On September 7, 1914, during another crossing from London to Sydney, the Indian crew members refused to continue their service after leaving Bombay . Because the German light cruiser Emden was operating in the area, the Morea had been diverted to Bombay. A group of Royal Engineers, British pioneers who came aboard in Colombo, had to help moor with the mooring and casting off maneuvers, and the decks were scrubbed by passengers for the remainder of the voyage. At the end of 1915, the Morea was harnessed as an ambulance ship and troop transport for the Australian Expeditionary Force. In March 1916, she was returned to P&O and resumed regular passenger and mail services.
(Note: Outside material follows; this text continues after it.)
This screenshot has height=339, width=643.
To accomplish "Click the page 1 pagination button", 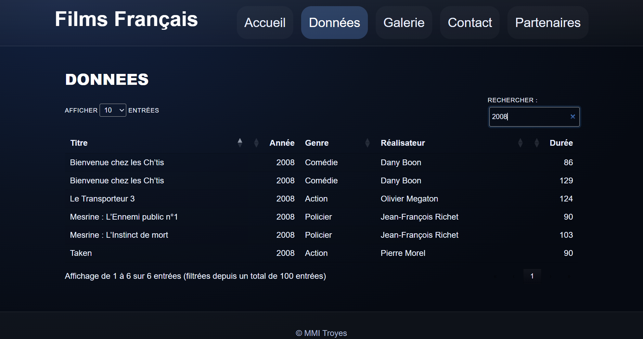I will tap(532, 276).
On May 19, 1917, however, she was then requested as an armed auxiliary cruiser (Armed Merchant Cruiser) and equipped with seven 6-inch cannons. On July 5, 1917, she was put into service as an auxiliary cruiser and from then on served as an escort ship between the Naval Base Devonport and West Africa .

On May 14, 1918, the Morea entered Rio de Janeiro . This was the only time in her entire career that she called at a South American port. At the end of June 1918, she was walking through the area in which the hospital ship HMHS Llandovery Castle had been sunk shortly before , and came across an extensive carpet of rubble and corpses of soldiers, crew members and nurses.

After the end of the war, she was returned to her shipping company on October 18, 1919 and overtaken on the Clyde . Since the repair was delayed, the ship was nicknamed HMS Neversail . On October 17, 1919, the Morea was able to leave for her first civilian voyage after the end of the war. On June 17, 1930, the ship was sold to Summers & Co. in Kobe, Japan, for demolition and was broken up there in October 1930.